W tym miejscu należy podkreślić bardzo dobre relacje na linii PZPN – Futsal Ekstraklasa. Jestem w stałym kontakcie z panem Januszem Szymurą, prezesem spółki, który wkłada dużo pracy i sił dla dobra polskiego futsalu. Wzajemnie zapraszamy się na posiedzenia komisji oraz klubów-udziałowców ligi, gdzie debatujemy nad aktualnymi problemami. Działamy zgodnie z zasadą „wszystkie ręce na pokład” i wspólnie budujemy silny futsal w Polsce.

Jak ocenia Pan decyzję o rezygnacji z fazy play-off?

To kluby razem ze spółką podjęły decyzję o powrocie do starych zasad tzn. do wyłonienia mistrza kraju po sezonie zasadniczym. Czas pokaże, czy była to dobra decyzja. Z jednej strony końcówka liga i mecze finałowe przynosiły duże emocje, ale z drugiej kluby znów muszą szanować każdy punkt zdobyty w lidze.

Kto jest największym faworytem do mistrzowskiego tytułu?

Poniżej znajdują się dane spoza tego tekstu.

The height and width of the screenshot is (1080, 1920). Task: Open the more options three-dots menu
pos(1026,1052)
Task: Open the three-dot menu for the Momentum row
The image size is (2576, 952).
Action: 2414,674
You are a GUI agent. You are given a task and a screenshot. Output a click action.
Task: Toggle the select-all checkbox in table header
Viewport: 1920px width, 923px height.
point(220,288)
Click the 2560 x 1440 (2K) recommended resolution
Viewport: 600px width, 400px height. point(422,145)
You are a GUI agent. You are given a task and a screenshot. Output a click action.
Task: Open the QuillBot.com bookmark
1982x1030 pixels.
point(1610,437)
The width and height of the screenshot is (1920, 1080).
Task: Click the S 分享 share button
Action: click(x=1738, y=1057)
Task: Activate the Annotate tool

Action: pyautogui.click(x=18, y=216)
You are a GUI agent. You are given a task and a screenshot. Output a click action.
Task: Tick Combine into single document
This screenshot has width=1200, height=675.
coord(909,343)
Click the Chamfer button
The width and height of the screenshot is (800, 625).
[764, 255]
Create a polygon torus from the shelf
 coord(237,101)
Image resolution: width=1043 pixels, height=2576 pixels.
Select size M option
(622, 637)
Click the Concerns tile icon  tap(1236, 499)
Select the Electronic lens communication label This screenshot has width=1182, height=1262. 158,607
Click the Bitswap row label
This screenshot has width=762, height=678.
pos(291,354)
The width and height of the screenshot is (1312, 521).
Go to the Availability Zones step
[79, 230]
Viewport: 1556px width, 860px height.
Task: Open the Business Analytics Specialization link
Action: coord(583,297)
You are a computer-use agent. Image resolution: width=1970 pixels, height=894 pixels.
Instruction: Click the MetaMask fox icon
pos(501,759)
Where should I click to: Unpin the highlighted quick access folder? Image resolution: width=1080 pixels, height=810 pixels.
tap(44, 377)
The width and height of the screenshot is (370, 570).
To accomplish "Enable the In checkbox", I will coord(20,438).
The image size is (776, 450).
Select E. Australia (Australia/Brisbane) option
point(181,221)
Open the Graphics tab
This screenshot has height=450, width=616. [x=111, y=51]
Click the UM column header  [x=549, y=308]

Na pewno obrońca tytułu, czyli Wisła Krakbet Kraków. Krakowianom nie powiodło się w europejskich pucharach, ale mogą nadawać ton rozgrywkom. Poza tym Rekord Bielsko-Biała, który w świetnym stylu zdobył ostatnio Superpuchar. Widziałem ten zespół podczas Beskidy Futsal Cup i wiem, że stać go na wiele. Nie można również lekceważyć Pogoni 04 Szczecin. Swoją drogą pamiętajmy również o niższych ligach. Polski futsal to nie tylko Ekstraklasa, ale również dwie grupy I ligi i aż dziesięć grup II ligi!